--- Reading text ---
——————————
This Python package, `knowknow`, is an attempt to make powerful, modern tools for analyzing the structure of knowledge open to anyone.
I recognize that parallel efforts exist along these lines, including [CADRE](https://cadre.iu.edu/), but this package is still the only resource for *anyone* to analyze Web of Science datasets, and the methods can be incorporated into CADRE by *anyone*.
<!--
I have included every inch of code here, leaving no stone unturned. With every `pip install knowknow-amcgail`, you download the following:
+ `creating variables`, a collection of pre-processing algorithms for cleaning and summarizing Web of Science search results, or JSTOR Data for Research data dumps.
+ `analyses`, a set of descriptive notebooks which illustrate these datasets
+ A connector to pre-computed cooccurrence sets, hosted on [OSF](https://osf.io/9vx4y/)
-->
# Projects built on knowknow
+ [amcgail/citation-death](https://github.com/amcgail/citation-death) applies the concept of 'death' to attributes of citations, and analyzes the lifecourse of cited works, cited authors, and the authors writing the citations, using the `sociology-wos-74b` dataset.
+ [amcgail/lost-forgotten](https://github.com/amcgail/lost-forgotten) digs deeper into . An online appendix is available [here](http://www.alecmcgail.com/lost&forgotten/), and the paper published in *The American Sociologist* can be found [here](https://rdcu.be/cnSFG).
# Datasets built with knowknow
+ Sociology
+ `sociology-wos` ([Harvard Dataverse](https://dataverse.harvard.edu/dataset.xhtml?persistentId=doi:10.7910/DVN/GQGJLQ)) every paper in WoS in early 2020 whose journal is in the 'Sociology' category, and which have full data.
+ *in progress* `sociology-jstor` in-text citations and their contexts were extracted from >90k full-text Sociology articles indexed in JSTOR.
# Installation (from PyPI)
1. Install Python 3.7+
2. Install [Build Tools for Visual Studio](https://visualstudio.microsoft.com/visual-cpp-build-tools/)
3. Run `pip install knowknow-amcgail`
# Installation (from GitHub)
1. Install Python 3.7+
2. Clone this repository to your computer
3. Create a virtualenv for `knowknow`
4. In the virtualenv, execute `pip install -r requirements`
+ On Windows, I needed to install the latest versions of `numpy`, `scikit-learn` and `scipy` via .whl
+ For Windows, download from [this site](https://www.lfd.uci.edu/~gohlke/pythonlibs/), install with `pip install <fn.whl>`
# Getting Started
To get started with knowknow, you need to
1) specify where knowknow should store data and code ("init")
——————————
--- Dataset excerpts ---
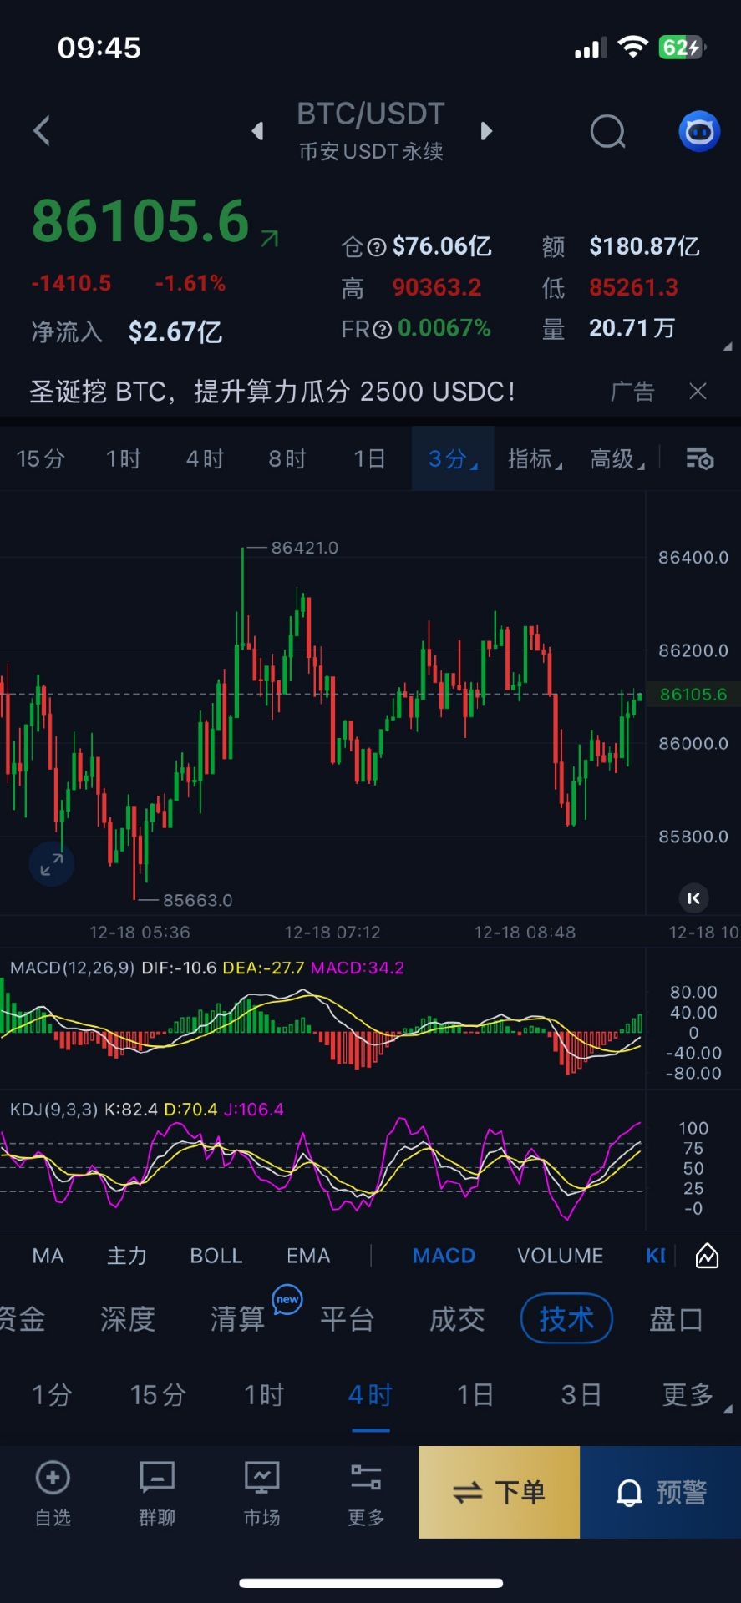Image resolution: width=741 pixels, height=1603 pixels.
Task: Expand chart to fullscreen with arrows icon
Action: pos(52,864)
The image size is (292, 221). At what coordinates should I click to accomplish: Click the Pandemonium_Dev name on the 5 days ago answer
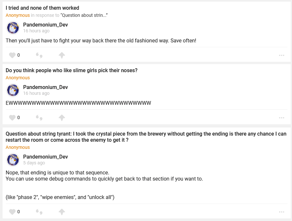pyautogui.click(x=45, y=157)
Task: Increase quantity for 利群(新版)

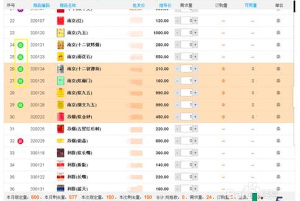Action: coord(195,165)
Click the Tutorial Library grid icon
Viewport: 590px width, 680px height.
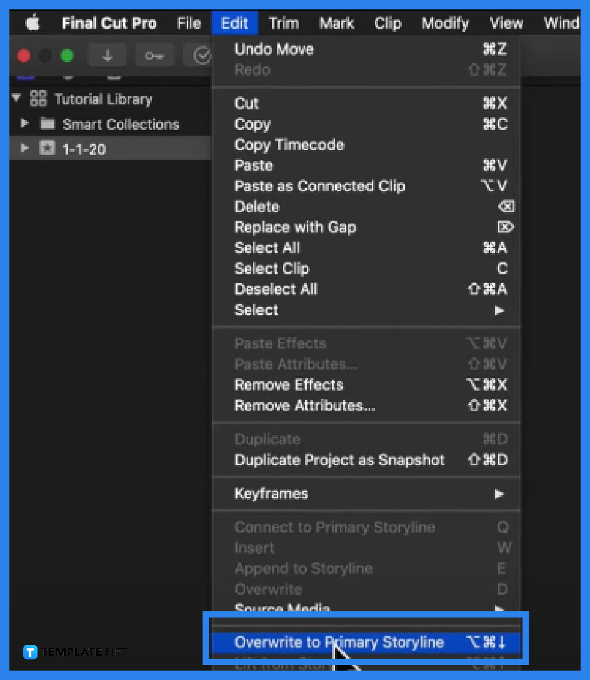point(38,99)
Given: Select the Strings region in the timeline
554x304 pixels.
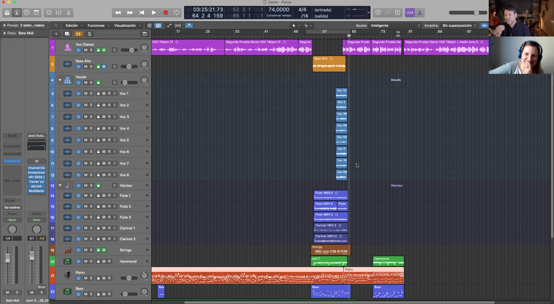Looking at the screenshot, I should pos(330,250).
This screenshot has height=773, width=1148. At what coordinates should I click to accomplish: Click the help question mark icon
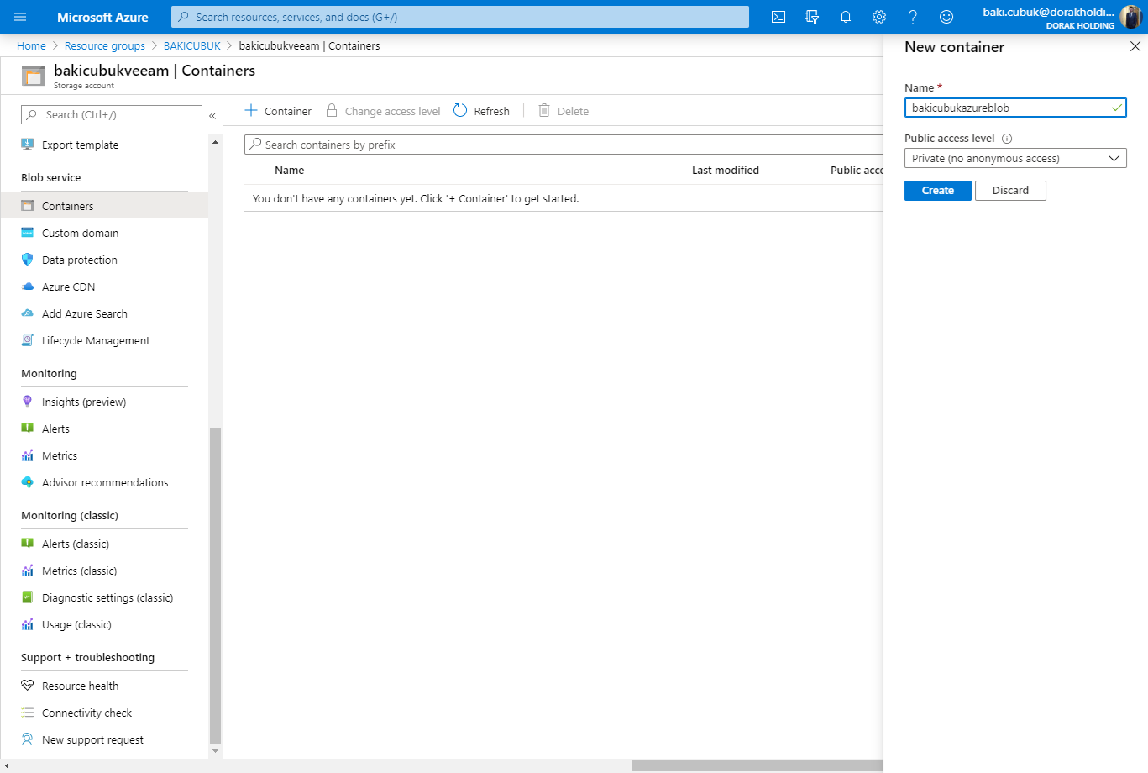(x=913, y=17)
——————————
--- Task to carry out ---
In the knowknow text, where is the `sociology-wos` dataset hosted?

--- Reply to the task ---
Harvard Dataverse.